In summary: assuming that the publicly published source code the researchers shared is correct, and that at least one person out of a list of 176 cryptography enthusiasts in 2019 was honest, then it is almost certainly the case that the verifier in the paper's reproduction data was fed a valid STARK transcript. In turn, that means that it was almost certainly the case that their simulator, when fed some input known only to the researchers, validated that the input was a quantum circuit that provides a substantial speedup over prior work on Shor's algorithm. Here "almost certainly" means that it is not theoretically impossible that they could have created a forgery by random chance — but doing so would be as difficult as breaking many other well-trusted cryptographic systems by chance. Winning the lottery 1068 times in a row would be more likely.
Now what?
I am personally delighted by this kind of careful, complicated cryptographic construction, but it does raise some concerns for the future of open mathematics. If the paper's authors had chosen to release their circuit, they would certainly have been recognized for the important progress they made in the science of quantum computing. Other researchers would have gone on to build on their work, and the entire scientific community would be richer for it.

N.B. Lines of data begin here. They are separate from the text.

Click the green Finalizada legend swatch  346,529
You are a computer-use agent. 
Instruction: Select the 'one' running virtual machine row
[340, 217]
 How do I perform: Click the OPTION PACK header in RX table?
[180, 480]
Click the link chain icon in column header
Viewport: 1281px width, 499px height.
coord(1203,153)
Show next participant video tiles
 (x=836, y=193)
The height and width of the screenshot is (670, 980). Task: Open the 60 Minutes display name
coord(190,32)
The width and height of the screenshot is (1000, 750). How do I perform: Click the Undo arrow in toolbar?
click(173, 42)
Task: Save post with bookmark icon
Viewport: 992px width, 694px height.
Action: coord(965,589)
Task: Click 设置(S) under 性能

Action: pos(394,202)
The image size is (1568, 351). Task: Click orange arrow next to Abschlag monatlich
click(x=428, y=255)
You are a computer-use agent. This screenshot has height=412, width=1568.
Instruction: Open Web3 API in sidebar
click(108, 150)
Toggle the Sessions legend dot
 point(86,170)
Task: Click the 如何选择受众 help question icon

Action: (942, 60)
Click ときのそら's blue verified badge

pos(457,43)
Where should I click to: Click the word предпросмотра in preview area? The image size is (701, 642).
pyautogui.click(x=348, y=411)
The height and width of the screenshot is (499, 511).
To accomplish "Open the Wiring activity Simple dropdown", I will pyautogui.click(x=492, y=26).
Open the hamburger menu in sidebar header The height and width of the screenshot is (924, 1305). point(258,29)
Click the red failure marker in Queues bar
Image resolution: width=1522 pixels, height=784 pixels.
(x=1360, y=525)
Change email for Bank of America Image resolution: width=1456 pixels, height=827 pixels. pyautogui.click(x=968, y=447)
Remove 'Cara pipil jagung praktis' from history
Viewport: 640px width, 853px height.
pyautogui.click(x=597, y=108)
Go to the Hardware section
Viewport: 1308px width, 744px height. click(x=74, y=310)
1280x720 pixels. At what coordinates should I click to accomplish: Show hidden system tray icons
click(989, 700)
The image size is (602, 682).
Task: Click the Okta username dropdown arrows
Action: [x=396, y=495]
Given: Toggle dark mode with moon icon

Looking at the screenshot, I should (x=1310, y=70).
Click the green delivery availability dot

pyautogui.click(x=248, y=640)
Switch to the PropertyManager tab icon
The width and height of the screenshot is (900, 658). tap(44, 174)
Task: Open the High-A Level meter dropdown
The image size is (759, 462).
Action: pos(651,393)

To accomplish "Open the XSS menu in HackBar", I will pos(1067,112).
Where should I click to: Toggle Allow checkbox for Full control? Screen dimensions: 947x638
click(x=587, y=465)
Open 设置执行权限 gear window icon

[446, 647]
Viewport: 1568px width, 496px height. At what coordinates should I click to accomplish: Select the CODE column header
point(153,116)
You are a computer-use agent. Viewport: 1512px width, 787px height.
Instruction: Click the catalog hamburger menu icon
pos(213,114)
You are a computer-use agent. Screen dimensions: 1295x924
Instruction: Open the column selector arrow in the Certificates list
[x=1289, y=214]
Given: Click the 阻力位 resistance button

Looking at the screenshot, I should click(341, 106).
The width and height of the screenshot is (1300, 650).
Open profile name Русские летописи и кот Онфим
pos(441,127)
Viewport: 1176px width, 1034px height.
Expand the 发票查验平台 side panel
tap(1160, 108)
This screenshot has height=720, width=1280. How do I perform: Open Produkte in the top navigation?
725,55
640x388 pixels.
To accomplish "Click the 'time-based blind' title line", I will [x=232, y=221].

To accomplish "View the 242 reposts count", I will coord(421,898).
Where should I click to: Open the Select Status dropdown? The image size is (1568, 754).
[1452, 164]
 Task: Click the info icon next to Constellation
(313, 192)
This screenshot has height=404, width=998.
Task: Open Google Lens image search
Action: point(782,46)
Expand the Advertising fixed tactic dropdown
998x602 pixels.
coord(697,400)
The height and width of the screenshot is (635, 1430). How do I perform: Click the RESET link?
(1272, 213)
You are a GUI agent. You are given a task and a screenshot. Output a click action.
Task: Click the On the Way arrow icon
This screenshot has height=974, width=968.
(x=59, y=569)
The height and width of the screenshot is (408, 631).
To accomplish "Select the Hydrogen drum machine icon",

As it is, the researchers haven't really published a breakthrough. Instead, they have published a cryptographic proof that they have a breakthrough, but they aren't going to share it. It's certainly exciting to know that more efficient quantum circuits for Shor's algorithm exist — but do the researchers deserve the same level of praise for finding it, when the rest of the scientific community won't be able to learn from and build on their work?
Worse, it's impossible to say how their work combines with other advances in the field. Another paper, published the same week, introduced an exciting technique for reducing the number of physical qubits required to simulate a logical qubit in some circumstances — albeit in a slightly convoluted way that increases the number of required quantum gates. Does that work apply to the unknown quantum circuit? If so, it could reduce the number of required physical qubits to attack 256-bit elliptic-curve cryptography to around 25,000 — still 25 times larger than any existing quantum computers, but much smaller than the best estimates from a year ago. It's impossible to say for sure whether the potential reduction in physical qubits applies, since the details of the new quantum circuit are unknown.
Practical quantum computers always seem to be years away. This paper probably doesn't change that, but it does make it much harder to tell exactly how many years away they may be. Perhaps the best we can do is continue working to adopt post-quantum cryptography, and hope that when practical quantum computers become available we get an actual explanation of how they work, and not just a cryptographic proof that they do.